_Your task:_ Please, in the data that follows, copy exactly the lines from the line with "Screen dimensions: 887x409" through the last one, both included. Do not include pictures.

(Dataset excerpts)

◇ ◇ ◇

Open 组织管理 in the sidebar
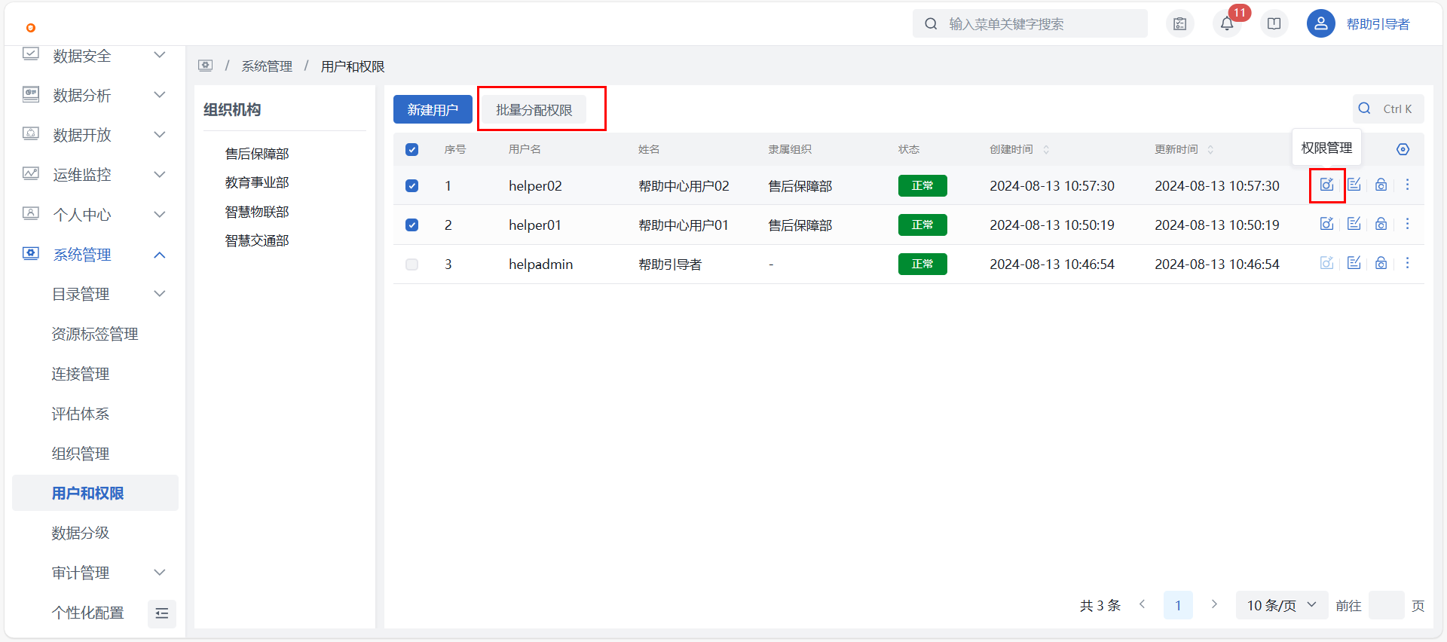The height and width of the screenshot is (642, 1447). click(x=81, y=454)
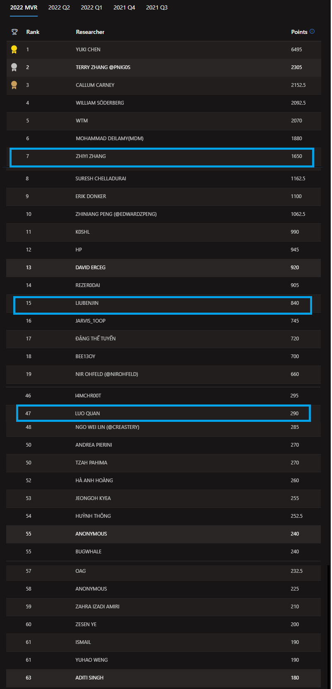Switch to the 2022 Q2 tab
This screenshot has width=332, height=689.
pyautogui.click(x=59, y=7)
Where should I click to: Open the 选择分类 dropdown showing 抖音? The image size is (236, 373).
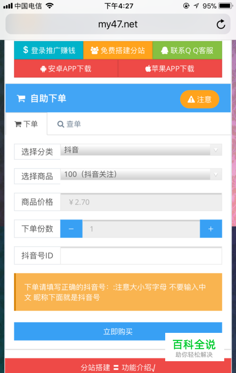point(141,150)
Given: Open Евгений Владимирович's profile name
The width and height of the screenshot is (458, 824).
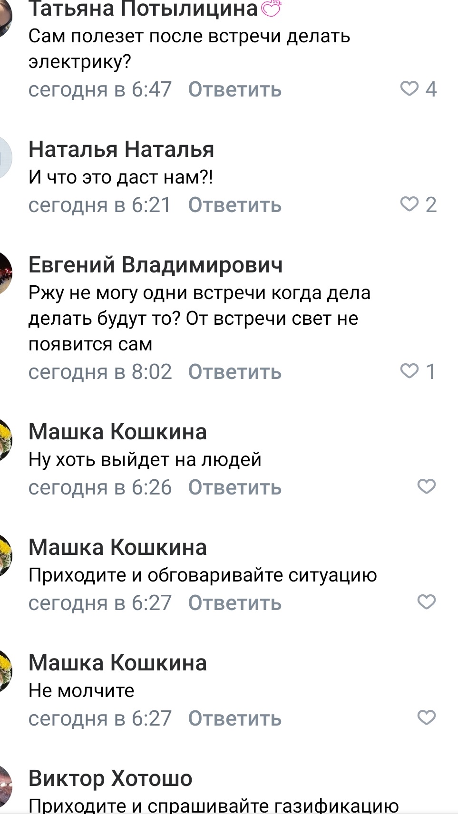Looking at the screenshot, I should [x=156, y=265].
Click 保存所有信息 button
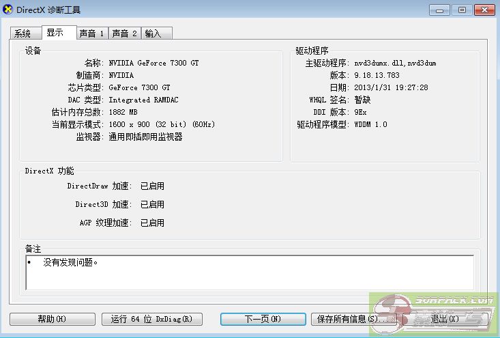Screen dimensions: 500x338 [353, 319]
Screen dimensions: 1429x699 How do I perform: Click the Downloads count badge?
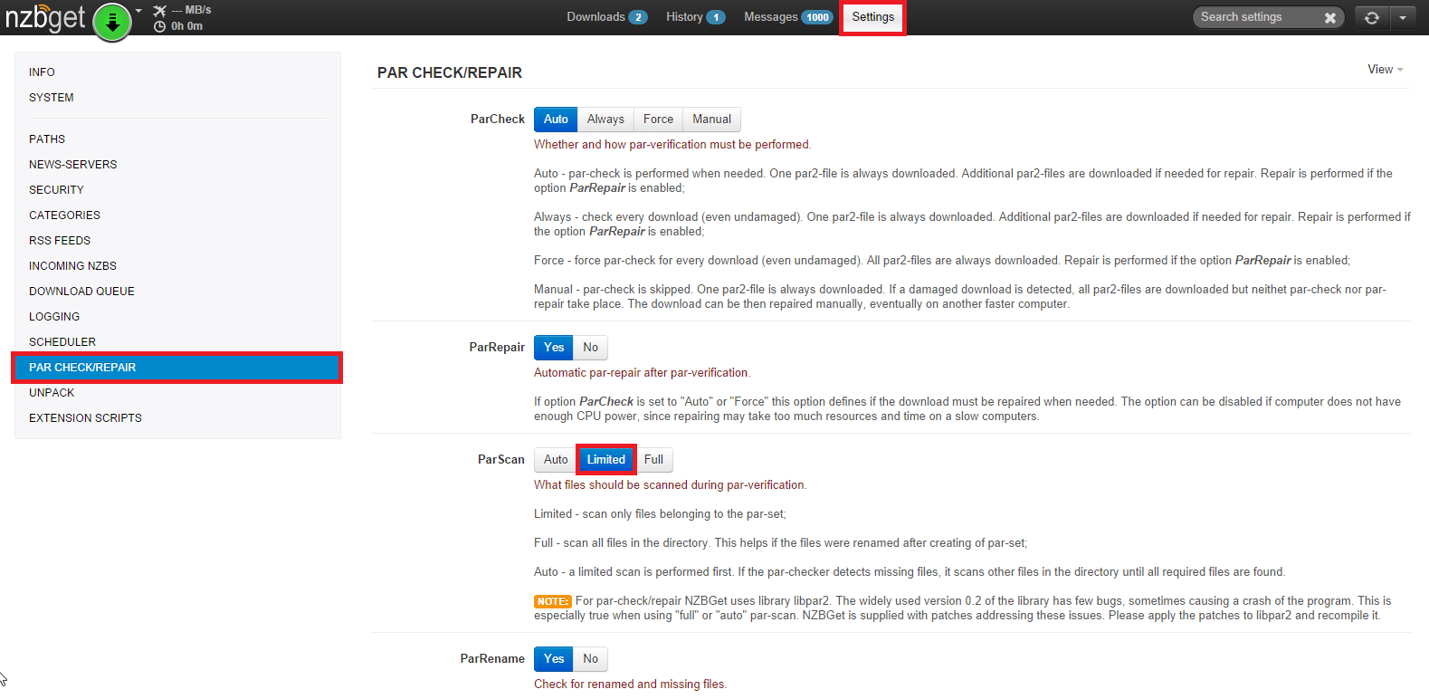point(637,17)

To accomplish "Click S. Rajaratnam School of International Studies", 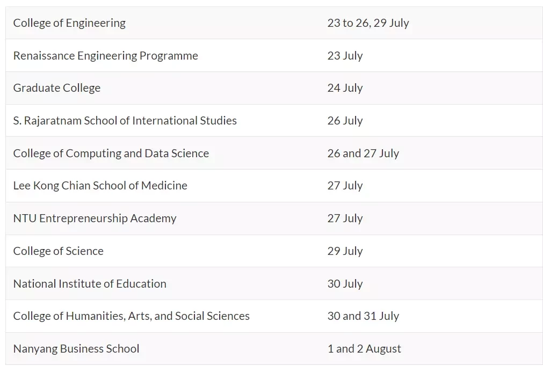I will click(x=125, y=121).
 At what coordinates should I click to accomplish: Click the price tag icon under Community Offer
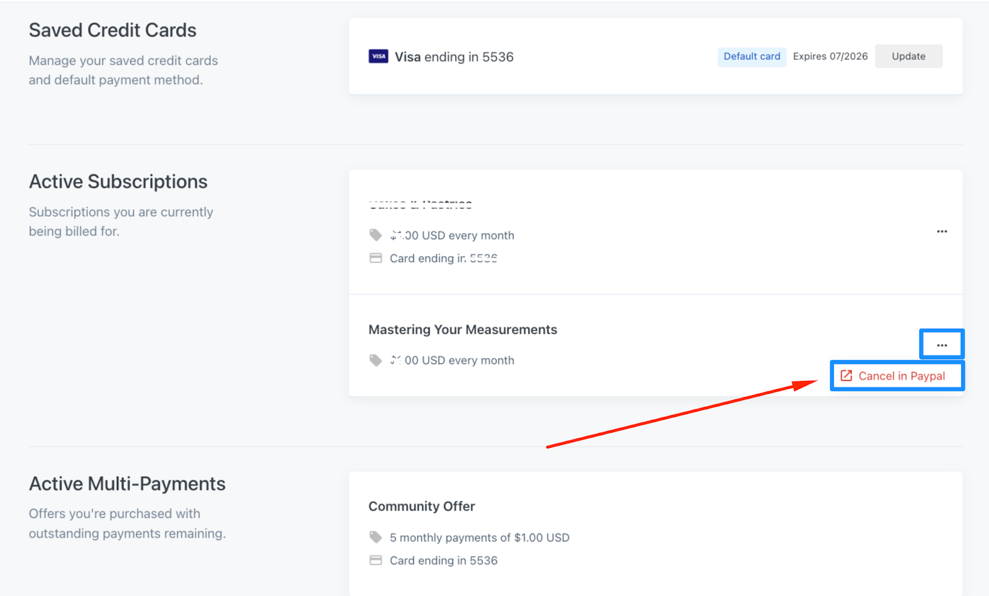[x=375, y=537]
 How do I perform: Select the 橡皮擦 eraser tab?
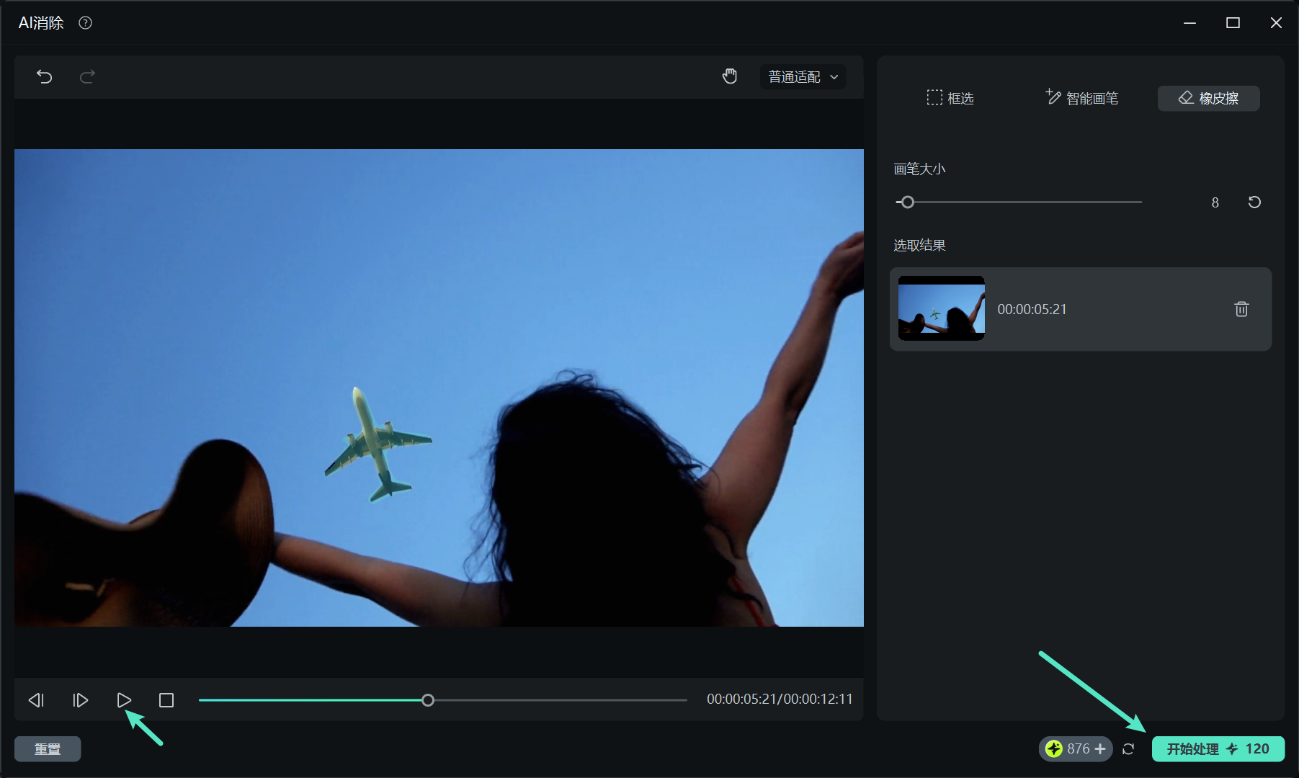coord(1208,98)
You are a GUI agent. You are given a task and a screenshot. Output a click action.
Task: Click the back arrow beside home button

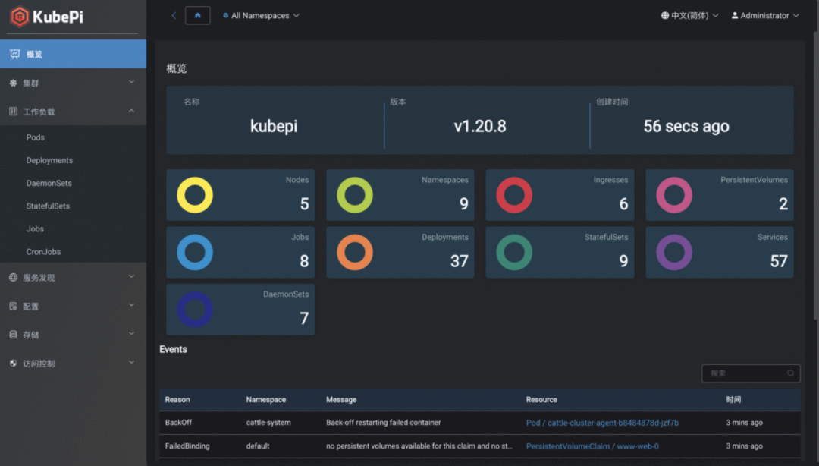tap(174, 16)
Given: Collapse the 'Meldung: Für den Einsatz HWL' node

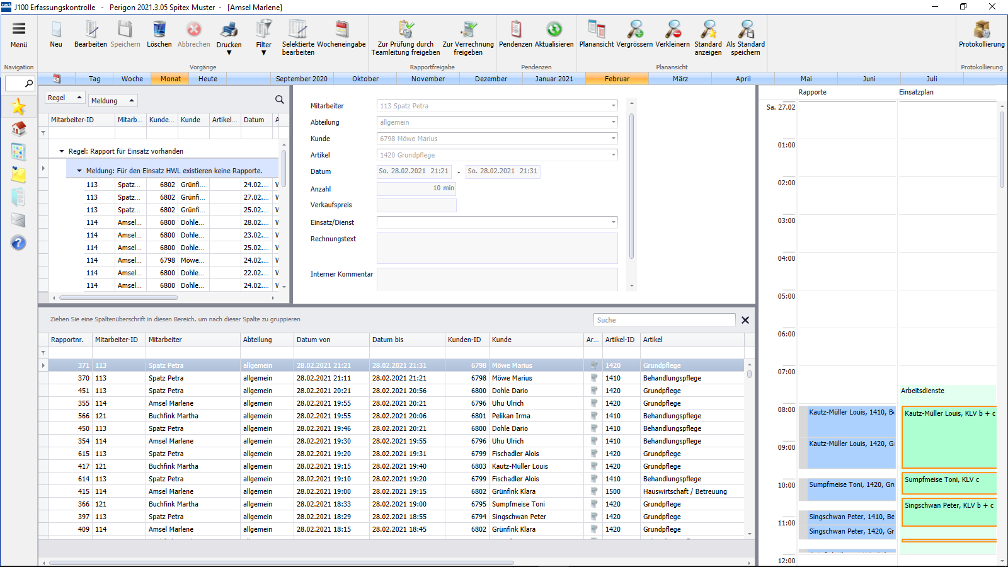Looking at the screenshot, I should (79, 171).
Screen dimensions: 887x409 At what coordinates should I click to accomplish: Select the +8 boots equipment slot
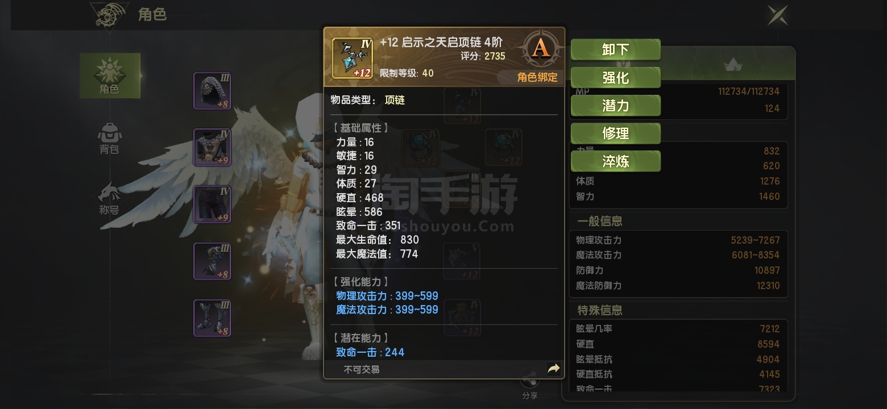212,318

◇ ◇ ◇

_Answer box:_
Screen dimensions: 887x409 At what coordinates should I click to accomplish: Select the +8 boots equipment slot
212,318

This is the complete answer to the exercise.